As with men, the majority of female hair loss is due to androgenetic alopecia. When it happens to men, the ensuing pattern of baldness is pretty standard, usually resulting in a receding hairline in the front and an expanding bald patch on the crown of the head. For women, however, there is no such telltale pattern, as thin or bald patches can occur virtually anywhere on the head.
At this point, you're probably wondering what causes this kind of baldness. And, perhaps even more important, what can you do to stop it? When it comes to those questions, there's some good news and some bad news.
What Causes Androgenetic Alopecia?
Let's start with the bad news. Androgenetic alopecia is a genetically inherited disorder, meaning you received the genes for it either from your mother or your father. So take a look at your parents and grandparents, and if there's a history of baldness in the family, then odds are it's going to strike you as well.

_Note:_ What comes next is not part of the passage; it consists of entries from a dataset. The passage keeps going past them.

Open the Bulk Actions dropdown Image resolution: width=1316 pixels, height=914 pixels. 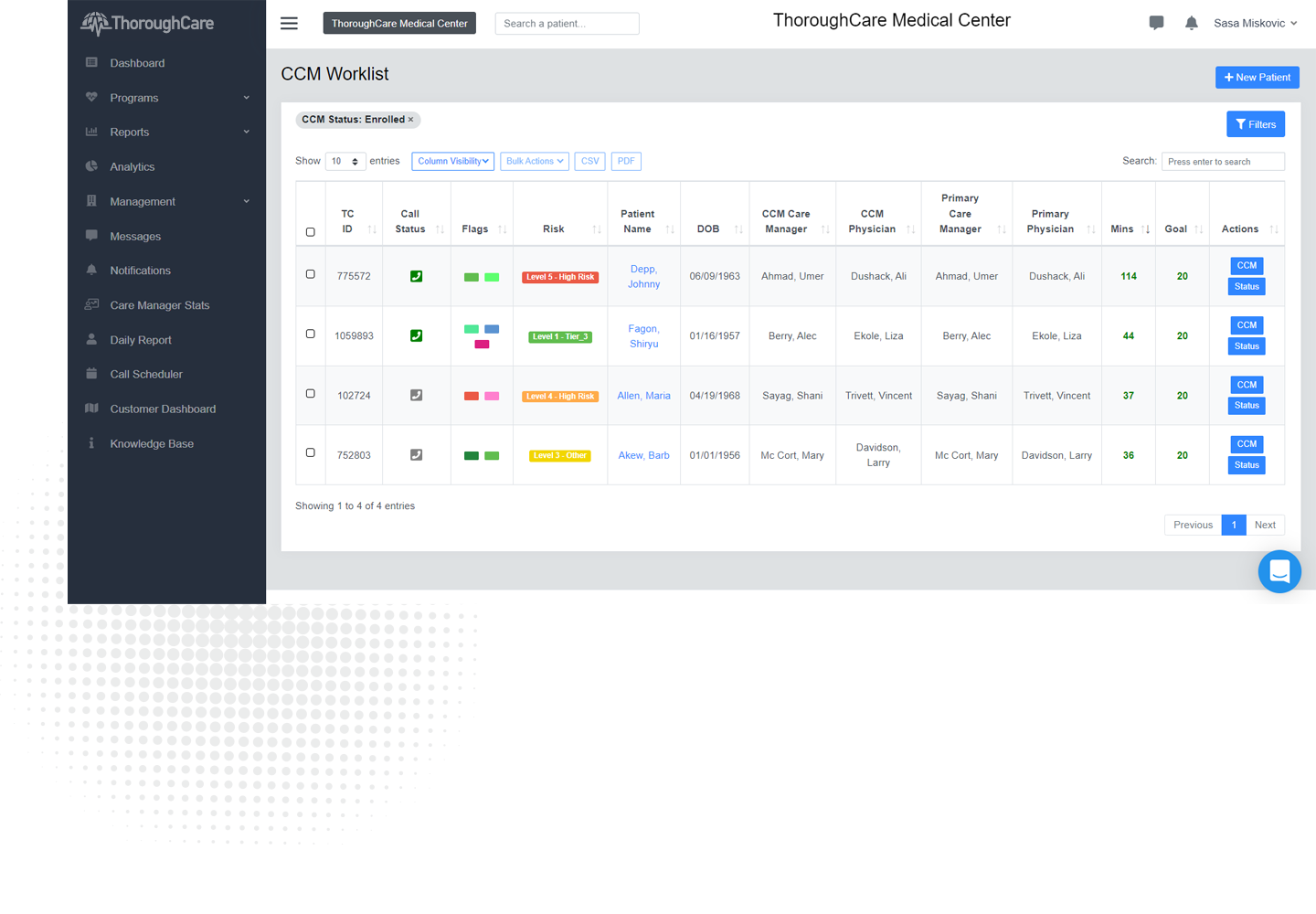(535, 161)
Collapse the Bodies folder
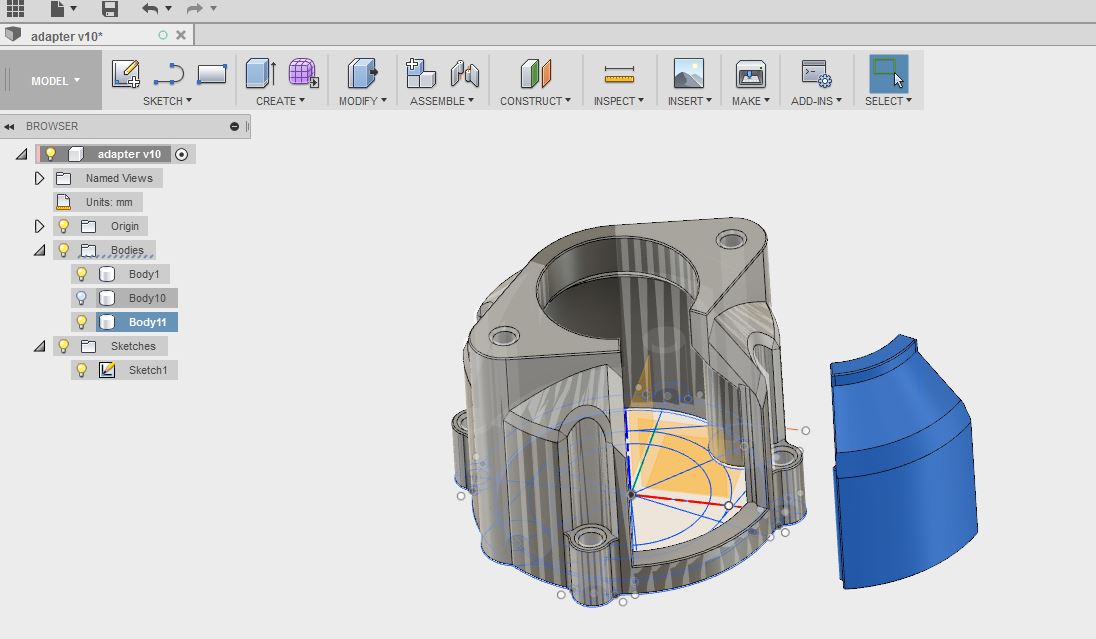Image resolution: width=1096 pixels, height=639 pixels. (x=40, y=250)
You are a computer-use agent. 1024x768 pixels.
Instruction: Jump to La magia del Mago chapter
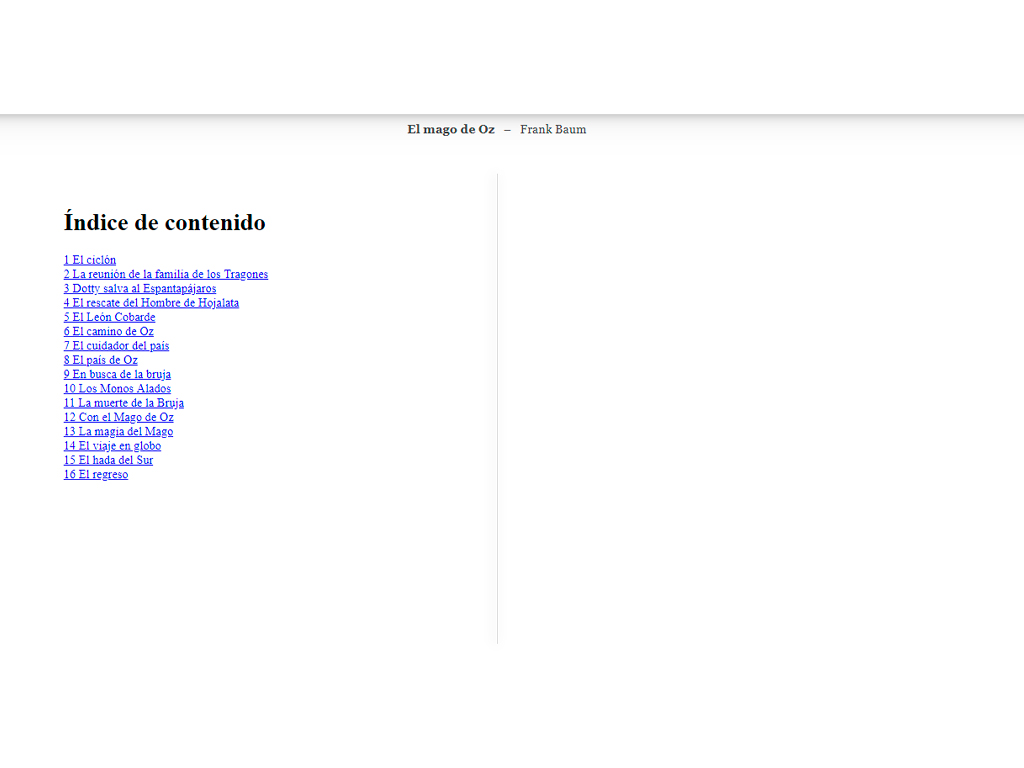(x=118, y=432)
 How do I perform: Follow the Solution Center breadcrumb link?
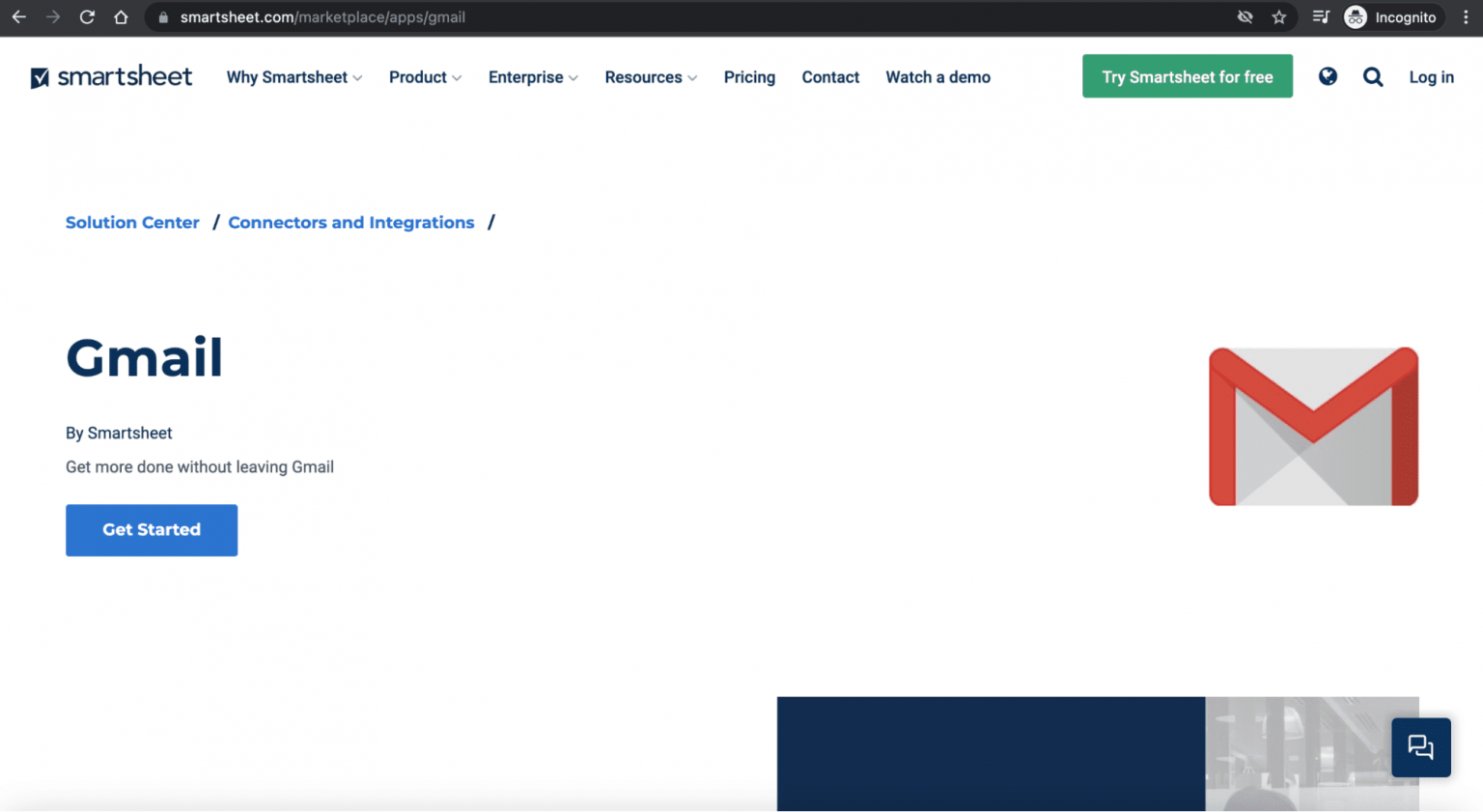pyautogui.click(x=132, y=222)
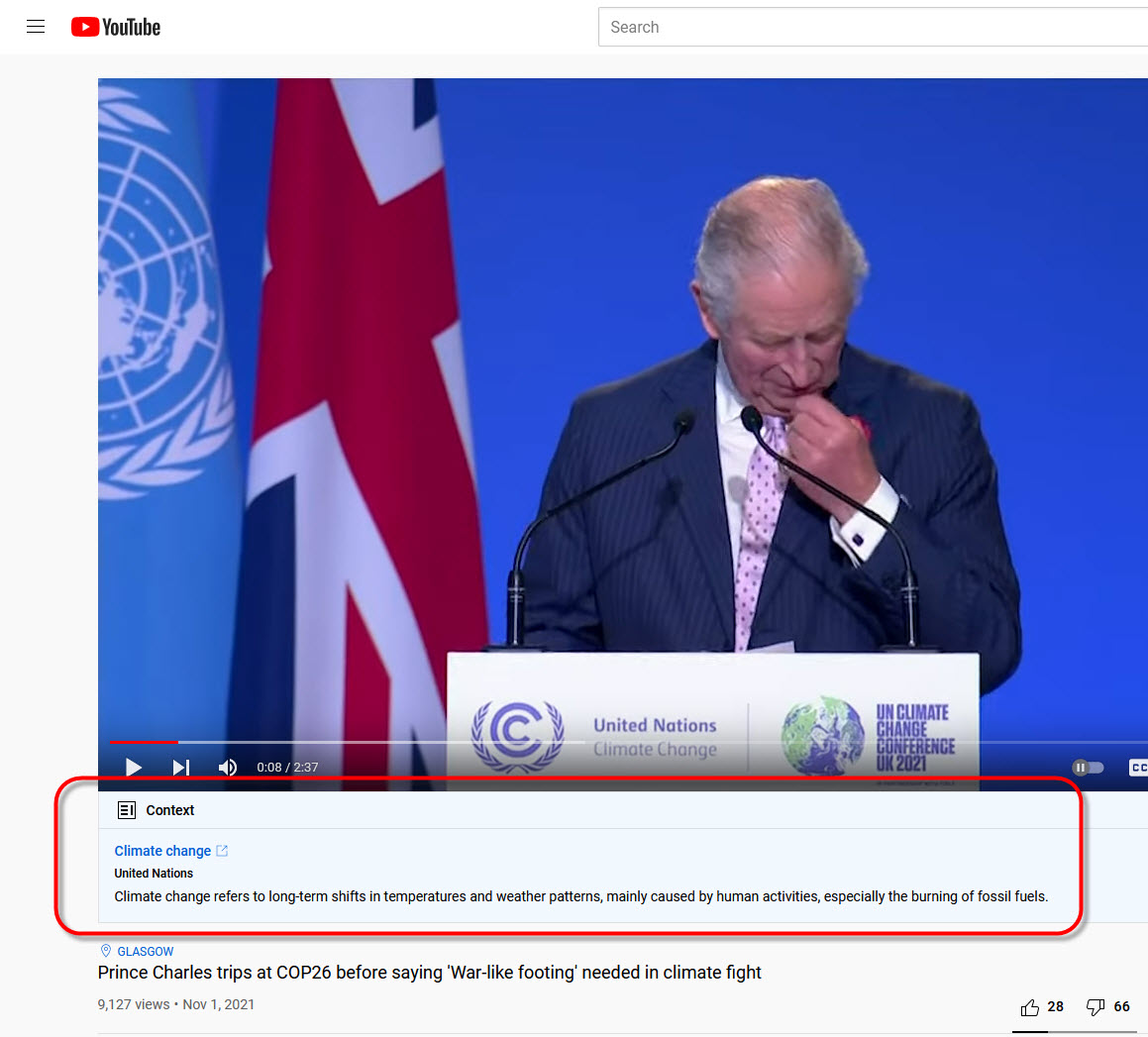
Task: Click the Context panel icon
Action: 127,810
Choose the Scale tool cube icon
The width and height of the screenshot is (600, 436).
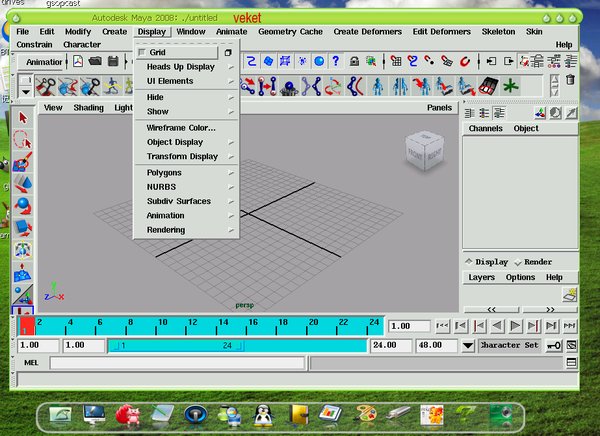[24, 228]
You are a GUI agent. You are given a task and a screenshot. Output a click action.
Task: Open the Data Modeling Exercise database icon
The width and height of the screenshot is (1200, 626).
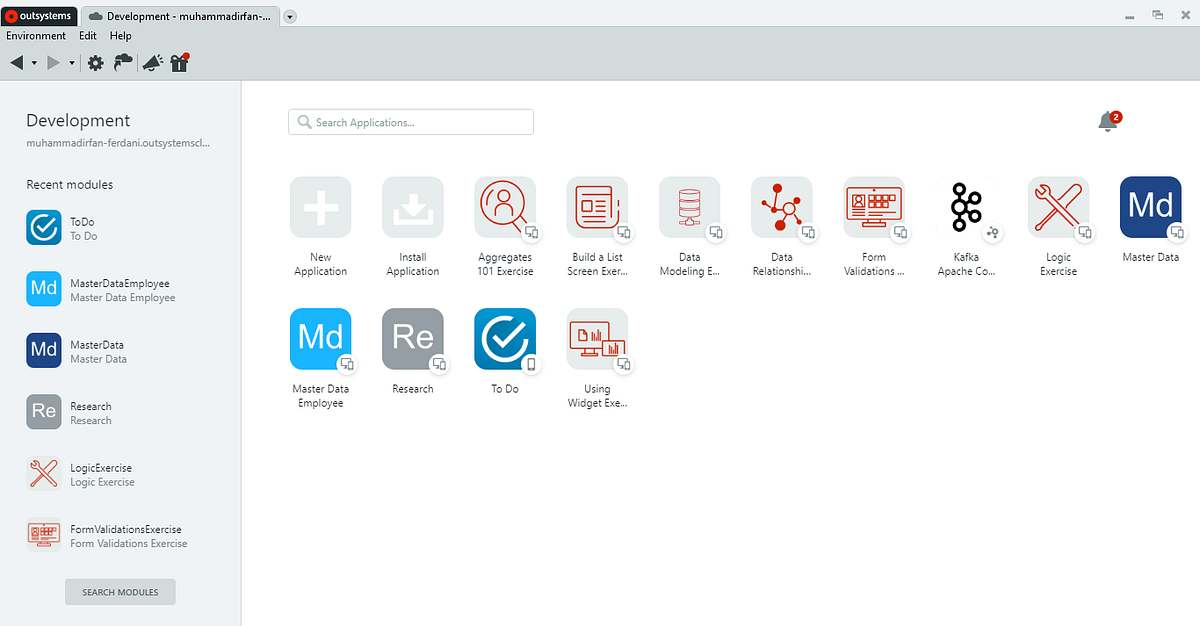point(689,207)
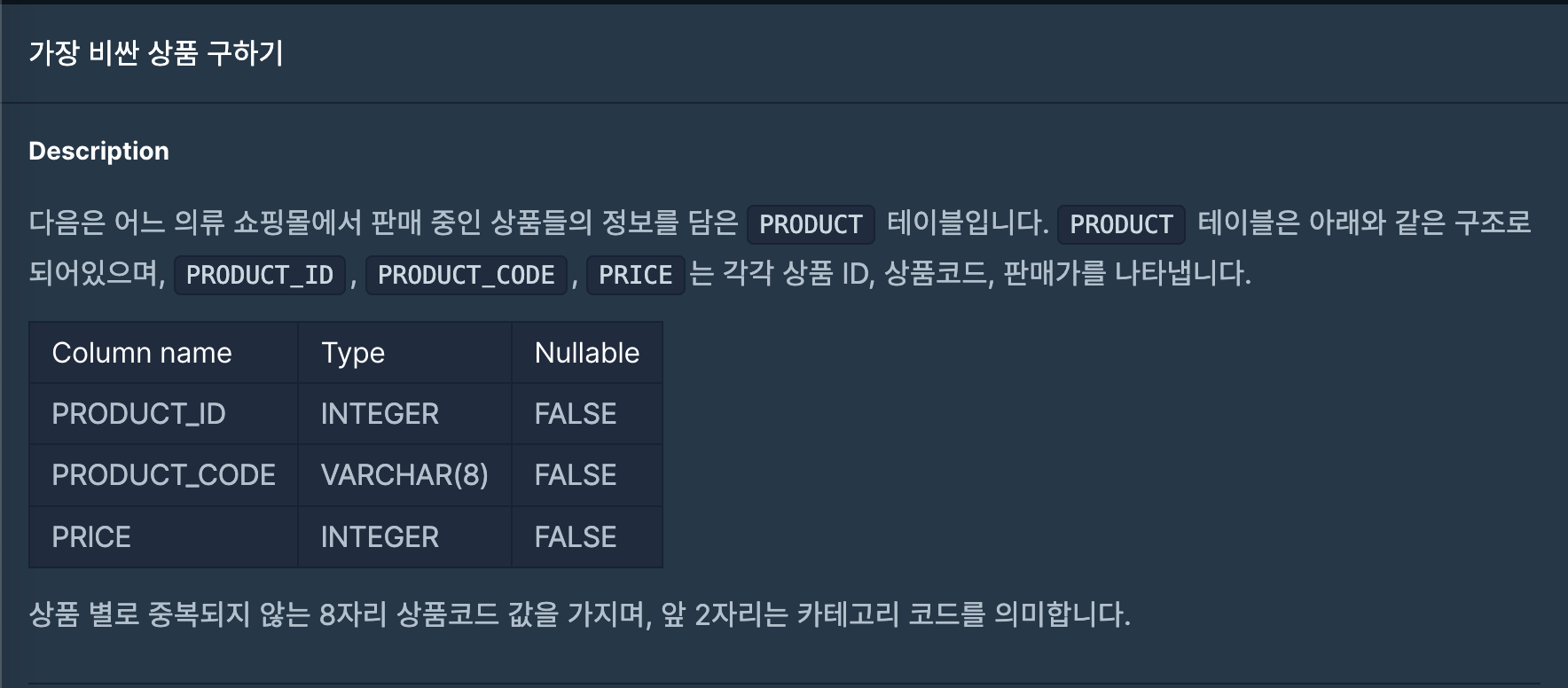Click the Nullable table header

[x=586, y=353]
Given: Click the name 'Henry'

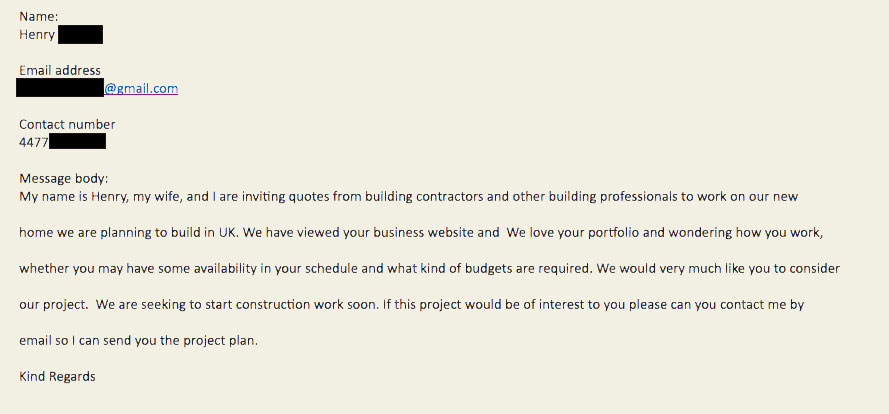Looking at the screenshot, I should coord(37,35).
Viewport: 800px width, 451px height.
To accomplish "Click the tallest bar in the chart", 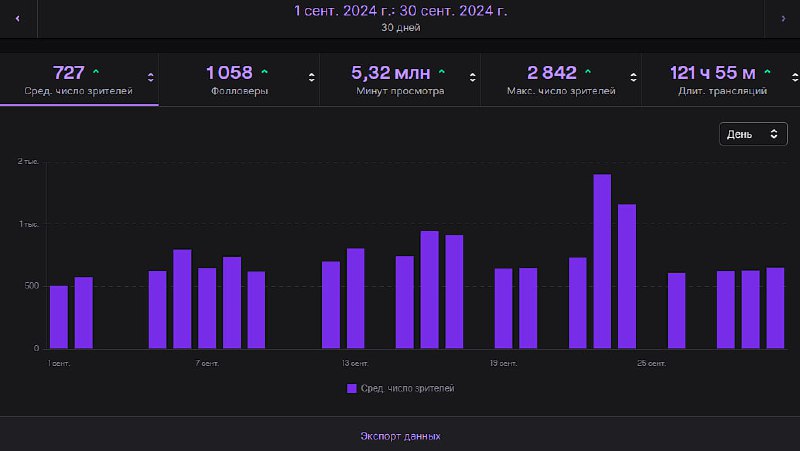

Typically, women start to notice female-pattern baldness in their 40s or 50s, although it has been known to happen much earlier. Oftentimes, other types of hair loss are confused with female pattern baldness. For example, taking certain kinds of medication or getting pregnant can throw your hormones off balance and cause you to lose your hair, but most of the time the hair will grow back once the hormones normalize. If, however, you notice your lost hair isn't showing any signs of returning, then you're probably dealing with the dreaded female-pattern baldness.
What Can You Do About It?
Sadly, there is no universal cure for androgenetic alopecia. There are, however, certain medications, such as Rogaine, that are formulated for women and can offer some relief. Alternatively, many women who are going through hair loss decide to invest in wigs, hats, and other hair coverings. These options offer simple ways to disguise the problem and increase self-confidence while in public. And of course, there is always the option of follicle transplantation, wherein new hairs are grafted onto bald patches.
No matter how you deal with it, however, hair loss can be stressful for women. So really, the best piece of advice is to try to stay upbeat and positive, don't lose your sense of humor, and remember that you're not defined by the amount of hair on your head.